Wednesday 22 July 2009

Eastern Slovenia

Sunday 19 July: Bus to Lubijana then train to historic town of Ptuj (pronounced pit-two-ee, like a bird call) on the river Drava with hill-top castle once owned by the Leslie family of Aberdeenshire. Local wine mostly very drinkable Halzone whites and some reds. Tuesday 21: train day return to Sempeter Roman necropolis and Celije Castle, the largest fortress in Slovenia. Pictures under Ptuj.
Slovenia summary:
Or an introduction, depends which way you look at it:
Water: Drinkable throughout the country.

Drinks: Wine - good local reds, Teran, Refosk, Merlot and Malvazija white, most from the Karst south particularly Vipava Valley and also Halzone whites from the east. Beer - Lasko Zlatorog with the mountain goat logo is good. Tea - wide selection of delicious fruit and herb teas. If English tea is your bag, bring your own. Coffee good in bars and restaurants but awful at hotel breakfasts.
Toilets: Upright, clean and free at stations, shopping centres, places to visit, large stores etc (M=Male, Ž=female but most have graphic).
Currency:
Euro (currently £1 = €1.12).
Language: Most Slovenians speak English. č is pronounced ch as in church, š is pronounced sh as in shower ž is pronounced sh as in sure and j is pronounced ye as in yes.
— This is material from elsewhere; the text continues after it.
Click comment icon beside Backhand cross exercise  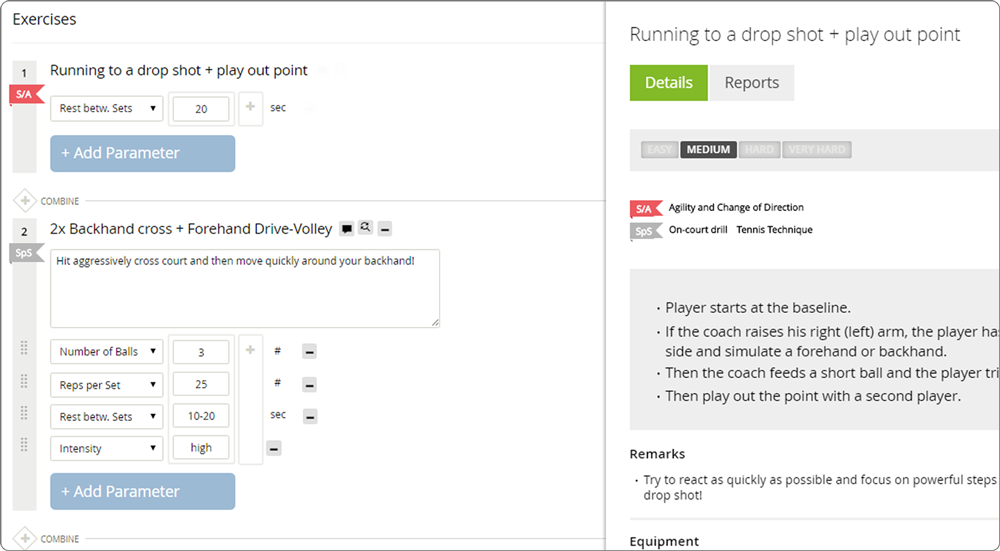coord(346,228)
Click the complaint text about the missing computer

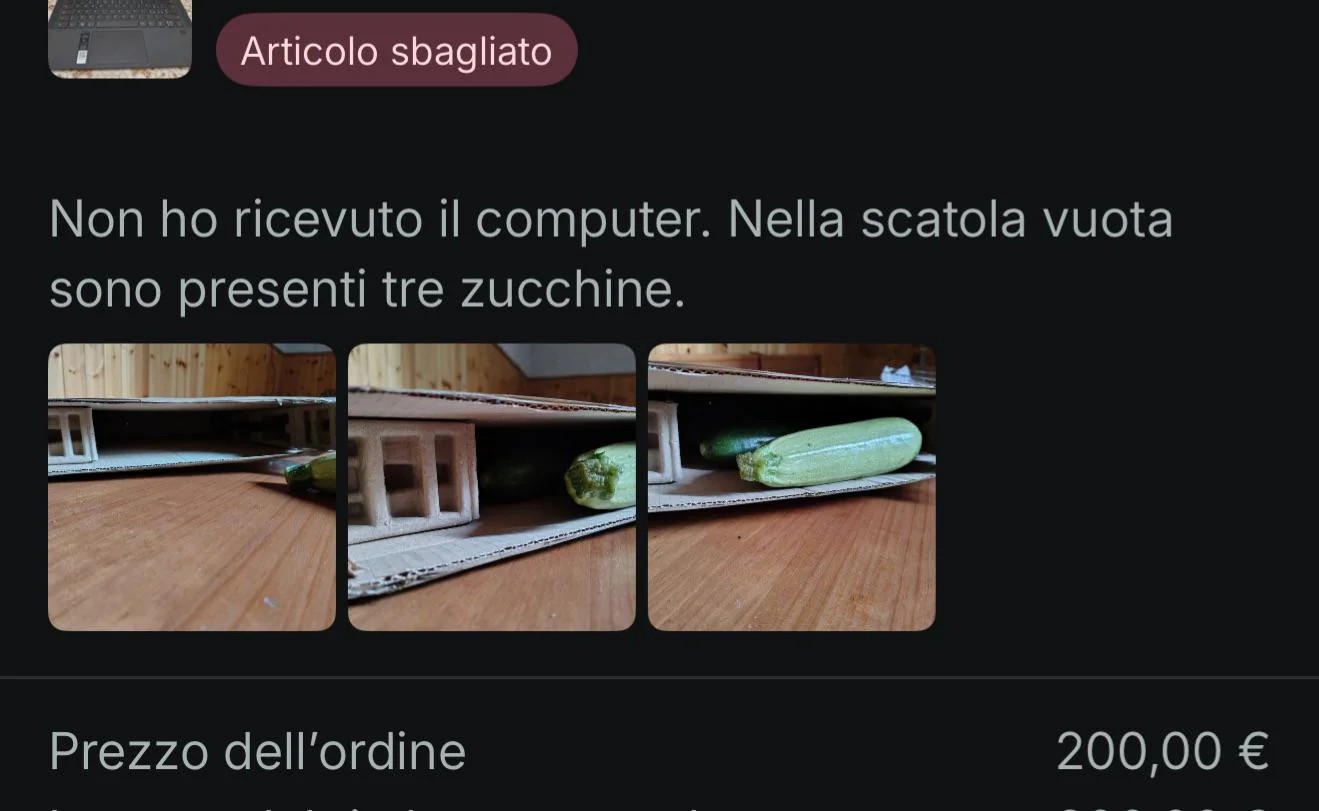[610, 254]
Dobber Dan is hi/hello/good day, Wahla (as in the French 'there you are' when presenting something) is thank you, prosim is please and no problem is just that.
TICs: Helpful and enthuiastic with free local town maps, most with free or cheap internet access. Will book accommodation for you.
Accommodation: Bed with
breakfast (bread, cheese, ham, preserves, fruit tea) is the norm.
Food: Good variety of local and international dishes
and, of course, pizza.
Supermarkets: Everywhere, Mercator mostly but also large Spar and Aldi on outskirts of town.
Transport: Trains are comfortable and cheaper than equally reliable buses. Return tickets are the same price as two singles. Access train timetables
and bus timetables online.
Medical: Health Centres, in most towns, will treat visitors.

Sunday 19 July 2009

Julian Alps

Thursday July 9: From Lujbiana, bus north to Penzion Bledec hidden behind Bled Medieval castle perched above the emerald lake with it's idyllic island church. Four mile run around the lake and back to the penzion - magical. Lake Bled photos.
From there, one hour bus hop to Ribcev Laz for Lake Bohinj and Triglav National Park. Bought Geodetski institut Slovenije 1:25,000 scale map of Triglav, showing graded footpaths (easy, rather difficult, very difficult) and numbered routes, good but
expensive at €10.50.
Wednesday 13: From Savica village (653m) nine hour hike, mostly up, over limestone pavements, past glacial lakes (kidney shaped Jezero v Ledvicah is a great picnic spot) and mountain huts, over Hribarice Plateau snowfields to dormitory bed at basic Dom Planika hut (2,410m). Planned to stay in the hut at Dolic Pass (2,151m) but it was crushed by an avalanche in March. Thursday: Early 6:00 am start for a further two-hour scramble and steep climb to Triglav summit (2,864m). Same route as when the peak, Slovenia's highest, was first conquered in 1888. Spectular and satisfying but not for the faint-hearted as the approach is along a rugged knife-edged ridge, several lives are claimed each year. Then eight-hour downward climb and trek to Savica, via Dolic Pass, for bus back to Lake Bohinj and well-earned hot dinner of pizza with chilled Refosk red. Felt pretty good, it seems my training, three years of coast-path walking and three months of running, was wothwhile. Photos of Lake Bohinj and Triglav. Also the little ski resort of
Kranski Gora for a couple of days less strenuious walking.

Monday 13 July 2009

Ljubljana

Saturday 4th July: train to Slovenia's capital, Ljubljana and Hostel Celica formerly the city's military prison. I stayed in cell 119 designed, in part, by London sculptor Antony Gormley famed for his Angel of the North in Gateshead. Ljubljana is a small (easy to walk everywhere in the centre) attractive city with a cultured almost provincial feel about it, a bit like Stratford-on-Avon with national institutions, sparrows and Tivoli Gardens. Unfortunately, like most European cities it suffers from graffiti, though some of it is better than others. Pictures of Ljubljana.